━━━ PAGE EXCERPT

Only if you define ||...|| in such a way that you don't get the result above.

>> > Complexity of W is simply ||W||. The corresponding definition in terms of a saturated list of vals v is
>> >
>> > sqrt(det(vi.vj)/C(n, k))
>> >
>> > where C(n, k) = n choose k is the binomial coefficient, where n is the dimension (length) of each val, and k is the number of vals.
<snip>
>> You lose the rule that the badness of a rank 2 temperament must be
>> less than the product of the badnesses of the equal temperaments that
>> make it up, though, don't you?
>
> Do I? It's not clear we are even using a different definition.

We're getting different results. And if you're putting binomials on
the linear algebra side, we're using different definitions.

I do have code doing these wedgie-side. Here's the part that defines
the metric:

sqrt(abs((M^~M).flatten()[0])/ self.dimension**self.rank)

It could be shortened to

sqrt(||M||/d**r)

where ||M|| is the usual Euclidean measure of the multivector, with an
implied sum, d is the number of primes, and r is the rank.

I forget how rigorously I tested that with different ranks. It's
clearly only defined for Tenney weighting.

Graham

--- In tuning-math@yahoogroups.com, Graham Breed <gbreed@...> wrote:

> It could be shortened to
>
> sqrt(||M||/d**r)
>
> where ||M|| is the usual Euclidean measure of the multivector, with an
> implied sum, d is the number of primes, and r is the rank.

Two different degree r polynomials in d as the weight: I use
d choose r, and you use d**r. The justification for doing it my way is that complexity is the rms average size of the coefficients of M. What's your reasoning?

On 15 July 2010 02:08, genewardsmith <genewardsmith@sbcglobal.net> wrote:
>
>
> --- In tuning-math@yahoogroups.com, Graham Breed <gbreed@...> wrote:
>
>> It could be shortened to
>>
>> sqrt(||M||/d**r)

━━━━━━
━━━ ENTRIES SUPPLIED

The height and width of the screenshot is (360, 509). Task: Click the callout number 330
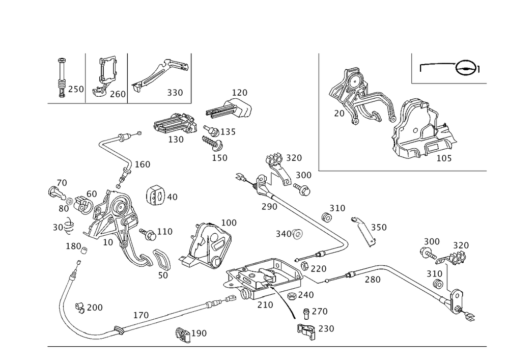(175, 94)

━━━━━━
━━━ ENTRIES SUPPLIED

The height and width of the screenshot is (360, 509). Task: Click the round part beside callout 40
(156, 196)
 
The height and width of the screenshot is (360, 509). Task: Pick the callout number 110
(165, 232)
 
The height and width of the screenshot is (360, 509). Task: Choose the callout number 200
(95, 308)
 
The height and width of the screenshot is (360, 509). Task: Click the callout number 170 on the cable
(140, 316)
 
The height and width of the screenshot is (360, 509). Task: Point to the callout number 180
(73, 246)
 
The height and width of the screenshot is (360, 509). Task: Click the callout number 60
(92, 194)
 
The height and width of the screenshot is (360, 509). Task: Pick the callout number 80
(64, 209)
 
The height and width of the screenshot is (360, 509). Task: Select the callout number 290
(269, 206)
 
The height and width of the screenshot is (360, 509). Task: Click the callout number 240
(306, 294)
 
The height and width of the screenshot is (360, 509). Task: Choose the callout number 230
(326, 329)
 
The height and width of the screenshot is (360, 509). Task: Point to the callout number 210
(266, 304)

━━━━━━

DIRECTION:
Pick up the mailing-list thread on temperament complexity after its last line and carry it forward. The material has no connection to the thread on temperament complexity.

RESULT OF THE TASK:
>>
>> where ||M|| is the usual Euclidean measure of the multivector, with an
>> implied sum, d is the number of primes, and r is the rank.
>
> Two different degree r polynomials in d as the weight: I use
> d choose r, and you use d**r. The justification for doing it my way is that complexity is the rms average size of the coefficients of M. What's your reasoning?

It should give the right geometry in the inner product space. The
complexity of a val is its length (or distance from the origin). The
complexity of a rank 2 temperament is the area of a parallelogram
described by two of its vals without contorsion. And so on. That
should also mean you get the same result if you divide through by d as
part of the weighting, and then use the standard Euclidean metric.

It's also set so that the scalar complexity approximates the STD
complexity, or vice versa. This is the RMS equivalent of the range
complexity (or Kees-max complexity) which is in turn the TOP
equivalent of the old odd-limit complexity. It's the average
complexity of an interval in terms of generators divided by the
complexity of the ratio it approximates. So the **r comes in because
you do a sum over r coefficients when you calculate the wedge
products.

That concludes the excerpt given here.